Arie mengatakan, di masa yang penuh dengan ketidakpastian seperti ini, pihaknya belum dapat memproyeksikan secara konkrit target keuangan.

Namun, ia memastikan akan melakukan yang terbaik untuk dapat bertahan dan melakukan upaya-upaya untuk meminimalisir penyebaran Covid-19 di bioskop.

“Dengan melakukan protokol kesehatan, vaksinasi karyawan, menurunkan kapasitas dan sterilisasi rutin. Diharapkan seiring dengen menerapkan hal-hal tersebut, menumbuhkan kepercayaan pada masyarakat, kinerja keuangan dapat membaik,” kata dia.

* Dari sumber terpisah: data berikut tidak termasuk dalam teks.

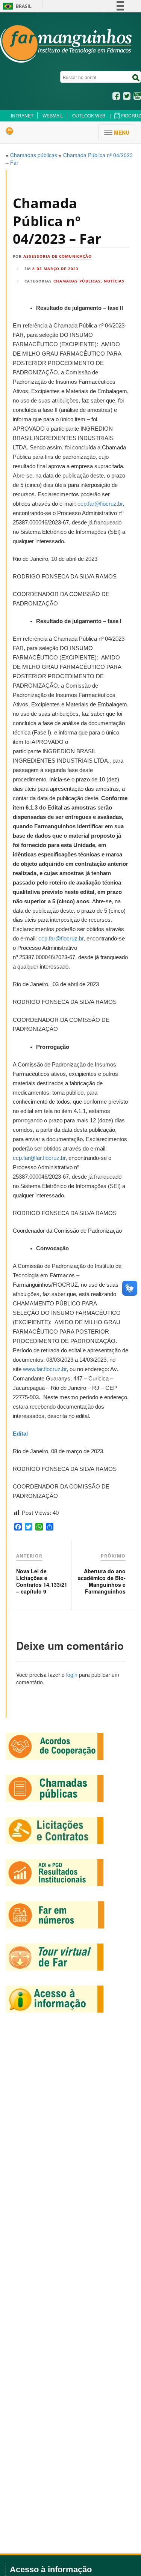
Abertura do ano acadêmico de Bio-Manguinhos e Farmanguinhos (102, 1581)
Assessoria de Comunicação (57, 256)
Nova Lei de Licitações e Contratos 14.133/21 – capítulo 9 (41, 1581)
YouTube (137, 96)
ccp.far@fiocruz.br (100, 504)
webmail (52, 115)
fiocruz (131, 115)
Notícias (114, 281)
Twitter (126, 96)
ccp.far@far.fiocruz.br (39, 1158)
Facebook (116, 96)
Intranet (22, 115)
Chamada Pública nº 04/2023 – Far (57, 221)
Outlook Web (88, 115)
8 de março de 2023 (55, 268)
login (71, 1674)
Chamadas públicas (77, 281)
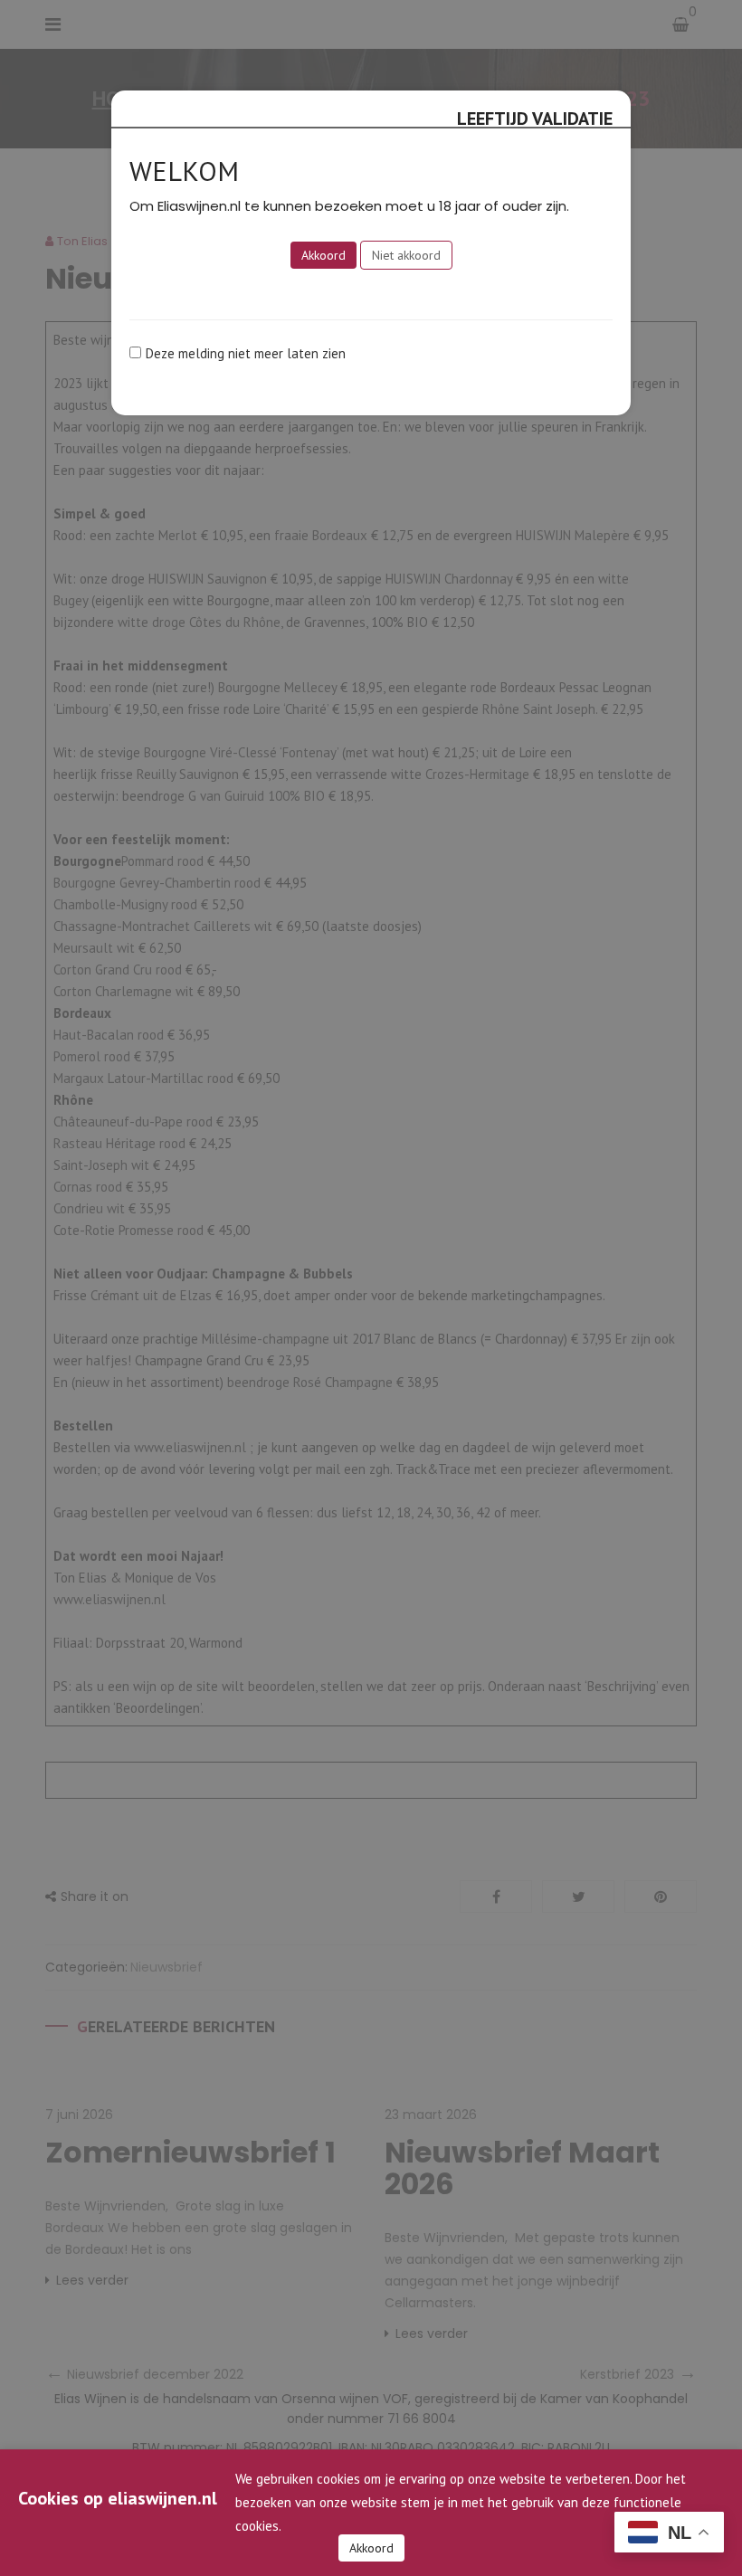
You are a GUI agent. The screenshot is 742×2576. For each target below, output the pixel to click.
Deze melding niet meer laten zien (246, 353)
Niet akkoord (406, 255)
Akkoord (371, 2548)
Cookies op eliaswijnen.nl (117, 2498)
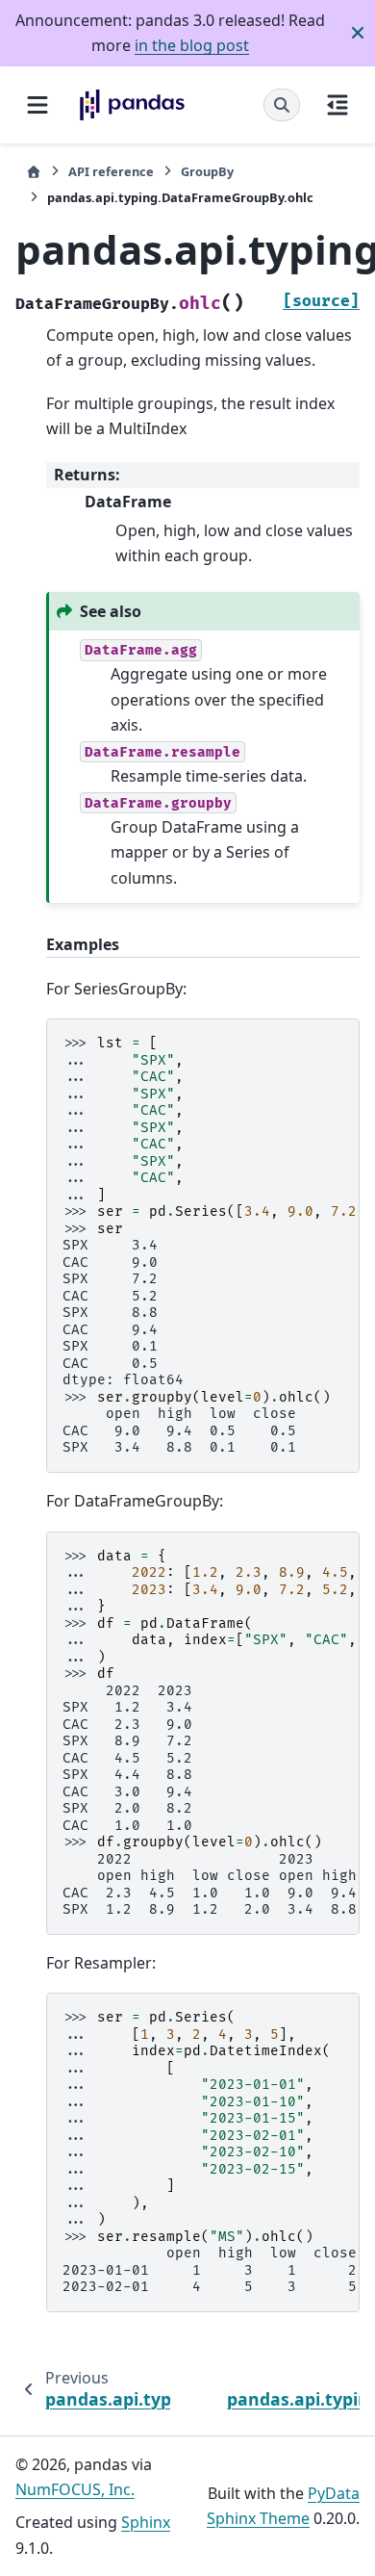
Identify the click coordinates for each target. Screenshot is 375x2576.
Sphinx (145, 2522)
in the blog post (192, 45)
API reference (111, 171)
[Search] (281, 105)
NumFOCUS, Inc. (75, 2489)
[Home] (33, 172)
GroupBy (207, 171)
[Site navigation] (37, 105)
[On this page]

Manajemen juga belum dapat memastikan apakah di tahun ini akan ada penambahan bioskop di beberapa lokasi seperti yang dilakukan pada tahun 2020.

Sementara itu, Head of Operation Graha Layar Prima Diana Abbas keputusan tersebut menunggu keputusan internal dari management Graha Layar Prima.

“Operasional bioskop baik yang lokasi existing atau lokasi baru, akan merujuk kepada arahan pemerintah setempat terkait dengan index Covid-19 di kota masing-masing dan juga keputusan internal dari Management PT GLP,” ujar Diana.

Pada tahun ini, Diana menyebut strategi perseroan untuk bertahan adalah dengan terus fokus pada operasional bisnis dengan tetap memprioritaskan kesehatan dan kenyamanan pengunjung CGV.

Ia berharap, tahun ini beberapa film yang sempat tertunda penayangannya bisa tayang sesuai jadwal. Mengingat kondisi pandemi awal tahun 2021 sedikit membaik dibandingkan akhir 2020 membuat studio film dunia percaya diri meneruskan rencana penayangan film yang direncanakan rilis di tahun sebelumnya, dan juga memang sudah direncanakan rilis di 2021.

Di sisi lain, perseroan tetap berupaya mendapatkan pemasukan dari penjualan merchandise secara online dan offline, inovasi penjualan makanan yang disesuaikan dengan kebutuhan pengunjung.

Perseroan juga berupaya meminimalisir sentuhan dalam pembayaran dengan menggandeng beberapa fintech.

“Secara strategis kami melakukan inovasi penyediaan produk yang menyesuaikan dengan kebutuhan hiburan masyarakat. Film-film yang tayang di semester 1 cukup membantu peningkatan kinerja perusahaan dibandingkan semester akhir di tahun sebelumnya,” jelas dia.

Adapun beberapa upaya yang dilakukan perseroan untuk memperkuat permodalan yakni melakukan restrukturisasi struktur biaya untuk semua bioskop, mengoptimalisasi biaya operasional, bernegosiasi dengan pihak mall untuk keringanan biaya atau melakukan skema pembayaran sewa ke basis sharing profit, bernegosiasi terkait layanan pemeliharaan Proyektor Film, menyesesuaikan rencana CAPEX, baik untuk bioskop baru maupun maintenance.